Moreover, current RTM studies predominantly employ artificial sources, such as Ricker wavelets, as signal sources, which help mitigate the contamination of seismic data using noise. However, utilizing wavelets with greater randomness as seismic signals can further enhance the simulation of seismic wave propagation in the subsurface medium. Genovese and Palmeri proposed a method that uses circular harmonic wavelet transforms to randomly generate artificial accelerations, which more accurately reflect the non-stationarity of seismic motions [34]. Therefore, the use of random seismic wavelets in reverse-time migration imaging methods represents a promising area for future research.
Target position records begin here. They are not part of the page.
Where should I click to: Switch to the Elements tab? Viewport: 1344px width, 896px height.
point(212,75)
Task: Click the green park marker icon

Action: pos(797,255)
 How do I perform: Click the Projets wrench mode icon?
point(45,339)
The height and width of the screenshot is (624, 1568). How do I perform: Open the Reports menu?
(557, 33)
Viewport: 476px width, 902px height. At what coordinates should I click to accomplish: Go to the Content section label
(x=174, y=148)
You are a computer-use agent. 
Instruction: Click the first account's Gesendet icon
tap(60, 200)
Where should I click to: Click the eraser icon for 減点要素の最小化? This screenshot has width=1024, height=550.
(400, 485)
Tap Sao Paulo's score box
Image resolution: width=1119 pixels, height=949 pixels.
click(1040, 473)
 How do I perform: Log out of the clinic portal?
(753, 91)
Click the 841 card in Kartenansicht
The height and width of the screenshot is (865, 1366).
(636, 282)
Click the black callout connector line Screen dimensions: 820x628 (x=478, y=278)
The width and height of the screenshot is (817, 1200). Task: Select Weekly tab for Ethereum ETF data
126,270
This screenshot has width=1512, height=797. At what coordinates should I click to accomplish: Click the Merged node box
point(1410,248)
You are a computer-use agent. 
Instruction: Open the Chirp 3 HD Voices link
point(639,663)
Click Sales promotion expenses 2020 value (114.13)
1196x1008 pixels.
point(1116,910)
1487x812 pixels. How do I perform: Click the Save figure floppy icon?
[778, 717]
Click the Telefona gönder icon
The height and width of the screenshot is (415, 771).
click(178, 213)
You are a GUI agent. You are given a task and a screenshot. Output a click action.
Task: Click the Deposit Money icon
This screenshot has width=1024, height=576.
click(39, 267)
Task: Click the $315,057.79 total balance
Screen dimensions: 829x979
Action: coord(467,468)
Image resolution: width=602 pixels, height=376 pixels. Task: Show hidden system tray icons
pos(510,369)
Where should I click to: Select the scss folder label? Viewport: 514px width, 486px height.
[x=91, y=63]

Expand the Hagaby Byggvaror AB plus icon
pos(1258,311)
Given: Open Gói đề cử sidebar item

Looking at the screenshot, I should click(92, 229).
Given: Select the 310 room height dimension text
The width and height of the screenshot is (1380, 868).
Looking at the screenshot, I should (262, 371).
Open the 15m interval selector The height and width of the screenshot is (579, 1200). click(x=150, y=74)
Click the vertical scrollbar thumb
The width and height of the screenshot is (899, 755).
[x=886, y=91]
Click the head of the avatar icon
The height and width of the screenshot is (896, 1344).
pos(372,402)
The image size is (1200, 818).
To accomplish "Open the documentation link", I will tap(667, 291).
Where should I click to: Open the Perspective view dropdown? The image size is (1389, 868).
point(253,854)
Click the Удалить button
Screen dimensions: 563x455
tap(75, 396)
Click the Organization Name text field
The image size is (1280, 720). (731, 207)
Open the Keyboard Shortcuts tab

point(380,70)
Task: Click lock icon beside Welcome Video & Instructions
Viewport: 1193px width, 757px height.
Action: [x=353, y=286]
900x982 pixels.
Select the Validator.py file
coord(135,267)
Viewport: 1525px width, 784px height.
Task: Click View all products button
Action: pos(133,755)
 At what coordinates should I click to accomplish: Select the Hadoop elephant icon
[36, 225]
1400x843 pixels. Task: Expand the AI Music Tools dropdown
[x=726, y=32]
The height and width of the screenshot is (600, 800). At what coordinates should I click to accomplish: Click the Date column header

In addition, the quality of seismic data also significantly affects the final imaging quality, particularly when the elastic wave equation is used to simulate the wavefield propagation process. This is also one of the key factors influencing the RTM imaging quality in practical applications. Although the proposed method can effectively image multiples in seismic data, research on signal separation and noise removal remains necessary. Furthermore, in the case of elastic waves, the wavefield consists of a significant number of converted shear waves that also contain a large amount of information regarding the subsurface structure. In existing research, converted waves are typically treated as noise and removed. Therefore, exploring how to effectively utilize converted waves for imaging is a promising research direction.

5. Conclusions

Compared to surface seismic surveys, VSP offers advantages such as lower acquisition costs, a higher signal-to-noise ratio, and better resolution. However, it also faces challenges, including a limited imaging range and difficulty in removing artifacts. In response to the difficulty in efficiently utilizing multiples in VSP seismic data in existing research, the challenges faced by conventional RTM methods when processing multiples were analytically examined in this study. One key issue was identified, that is, the presence of significant artifacts during the imaging process. To address this issue, a CR-MRTM method was proposed that replaces seismic wavelets with seismic signals at source locations to achieve the joint imaging of primary reflections, surface multiples, and interbed multiples in complex VSP data. Compared to previous studies, the method we propose effectively utilizes both primary reflections and multiple waves from VSP seismic data, significantly improving imaging quality and the effective imaging range without a substantial increase in computational cost. This approach overcomes the limitation of traditional VSP reverse-time migration, which is restricted to imaging only the vicinity of the observation well. Furthermore, our method eliminates the need for additional seismic signal separation, enabling the joint imaging of primary reflections and multiple waves and thereby enhancing the stability and efficiency of the imaging process. The proposed method demonstrates excellent performance for both interlayer multiples and surface-related multiples, addressing the shortcoming of conventional VSP multiple-wave imaging methods, which typically only image surface-related multiples.